Cependant, il serait erroné de conclure que les Rêveries abandonnent toute perspective politique. Le retrait dans la solitude peut être lu comme une réponse à l’échec du politique tel qu’il est expérimenté. Rousseau y reconstruit une forme minimale de souveraineté : privé de toute participation effective à la vie publique, il se tourne vers la maîtrise de son monde intérieur. Cette souveraineté intime, fondée sur la capacité à se suffire à soi-même dans la contemplation et le sentiment de l’existence, apparaît comme un substitut fragile à la souveraineté collective décrite dans le Contrat social. La mélancolie réside précisément dans ce déplacement : ce qui devrait être réalisé dans la communauté est relégué dans l’intériorité.
La notion de « sentiment de l’existence », centrale dans les Rêveries, joue ici un rôle décisif. Elle désigne une expérience immédiate, préréflexive, dans laquelle le sujet se suffit à lui-même. Cette expérience semble offrir une échappatoire à la corruption sociale : elle ne dépend ni des institutions ni du regard d’autrui. Pourtant, elle ne peut constituer une véritable solution politique. Elle implique une suspension du rapport aux autres, donc une renonciation à la dimension proprement civique de l’existence. La mélancolie rousseauiste tient à cette impossibilité de concilier pleinement l’autosuffisance individuelle et l’appartenance à un corps politique.
Ce point permet de revenir à la phrase du Contrat social sous un jour nouveau. L’indifférence aux affaires de l’État n’est pas seulement le signe d’un défaut de vertu ; elle peut être comprise comme le symptôme d’un déplacement de l’investissement affectif. Là où la participation politique n’offre plus de satisfaction ni de reconnaissance, le sujet peut être tenté de se retirer dans une forme de vie privée ou contemplative. Les Rêveries donnent à voir ce mouvement à l’extrême : la vie intérieure devient le seul lieu où l’unité peut encore être éprouvée. Mais cette solution est mélancolique en ce qu’elle entérine la perte du monde commun.
Ce lien entre mélancolie politique et expérience de la solitude permet de mieux comprendre la radicalité de l’exigence rousseauiste. Si l’État est « perdu » dès que les citoyens se désintéressent des affaires publiques, c’est parce que cette désaffection ouvre la voie à une désagrégation qui dépasse le seul domaine institutionnel. Elle affecte la possibilité même d’une vie commune signifiante. Les Rêveries montrent ce qu’il advient lorsque cette désagrégation est consommée : le sujet, privé de communauté, ne peut trouver de refuge que dans une intériorité qui, bien qu’apaisante par moments, reste marquée par la conscience d’une perte irréparable.

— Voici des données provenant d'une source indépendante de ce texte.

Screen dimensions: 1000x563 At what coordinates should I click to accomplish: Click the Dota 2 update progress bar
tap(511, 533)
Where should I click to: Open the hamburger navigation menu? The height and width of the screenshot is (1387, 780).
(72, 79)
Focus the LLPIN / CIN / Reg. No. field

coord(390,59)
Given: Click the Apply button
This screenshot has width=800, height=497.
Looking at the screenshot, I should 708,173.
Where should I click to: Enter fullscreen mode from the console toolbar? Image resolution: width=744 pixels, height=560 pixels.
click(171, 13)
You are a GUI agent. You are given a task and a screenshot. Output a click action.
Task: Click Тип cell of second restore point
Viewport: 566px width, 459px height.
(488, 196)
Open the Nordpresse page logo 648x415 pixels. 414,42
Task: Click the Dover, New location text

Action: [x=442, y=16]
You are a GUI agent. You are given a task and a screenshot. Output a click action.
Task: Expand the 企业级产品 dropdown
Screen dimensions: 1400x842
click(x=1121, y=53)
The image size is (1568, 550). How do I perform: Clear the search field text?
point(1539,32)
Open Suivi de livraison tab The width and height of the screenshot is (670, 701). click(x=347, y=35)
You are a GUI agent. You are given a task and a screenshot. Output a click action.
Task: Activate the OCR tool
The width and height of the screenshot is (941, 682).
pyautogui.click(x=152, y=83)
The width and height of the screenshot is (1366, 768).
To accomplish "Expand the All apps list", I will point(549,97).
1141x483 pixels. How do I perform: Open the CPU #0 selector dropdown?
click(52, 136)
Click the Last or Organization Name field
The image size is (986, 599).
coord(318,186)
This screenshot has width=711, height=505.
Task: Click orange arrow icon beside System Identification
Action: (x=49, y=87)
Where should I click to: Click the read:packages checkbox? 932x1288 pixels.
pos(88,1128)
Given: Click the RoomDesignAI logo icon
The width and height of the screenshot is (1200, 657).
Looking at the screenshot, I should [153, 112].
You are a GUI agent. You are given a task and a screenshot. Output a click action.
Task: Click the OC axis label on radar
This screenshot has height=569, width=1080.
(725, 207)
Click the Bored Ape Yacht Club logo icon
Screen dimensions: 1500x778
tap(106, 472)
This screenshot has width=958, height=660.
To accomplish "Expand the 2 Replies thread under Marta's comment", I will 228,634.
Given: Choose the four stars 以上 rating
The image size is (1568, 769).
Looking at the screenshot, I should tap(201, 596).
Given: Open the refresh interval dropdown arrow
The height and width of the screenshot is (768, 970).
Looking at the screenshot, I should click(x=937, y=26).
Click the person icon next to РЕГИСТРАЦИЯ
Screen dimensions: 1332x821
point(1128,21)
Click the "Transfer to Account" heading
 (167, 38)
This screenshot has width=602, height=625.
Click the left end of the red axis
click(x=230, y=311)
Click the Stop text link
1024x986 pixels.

Ainsi comprise, la mélancolie chez Rousseau n’est ni un simple état d’âme ni un thème marginal. Elle constitue une dimension structurante de sa pensée, à l’intersection du politique et de l’existentiel. Elle exprime la difficulté, peut-être insurmontable, de réaliser une communauté dans laquelle les individus pourraient à la fois se reconnaître et se maintenir durablement engagés. Les Rêveries du promeneur solitaire ne font pas disparaître cette difficulté ; elles en offrent plutôt l’expérience vécue, comme si la théorie du Contrat social trouvait, dans la solitude du promeneur, sa résonance la plus intime et la plus troublante.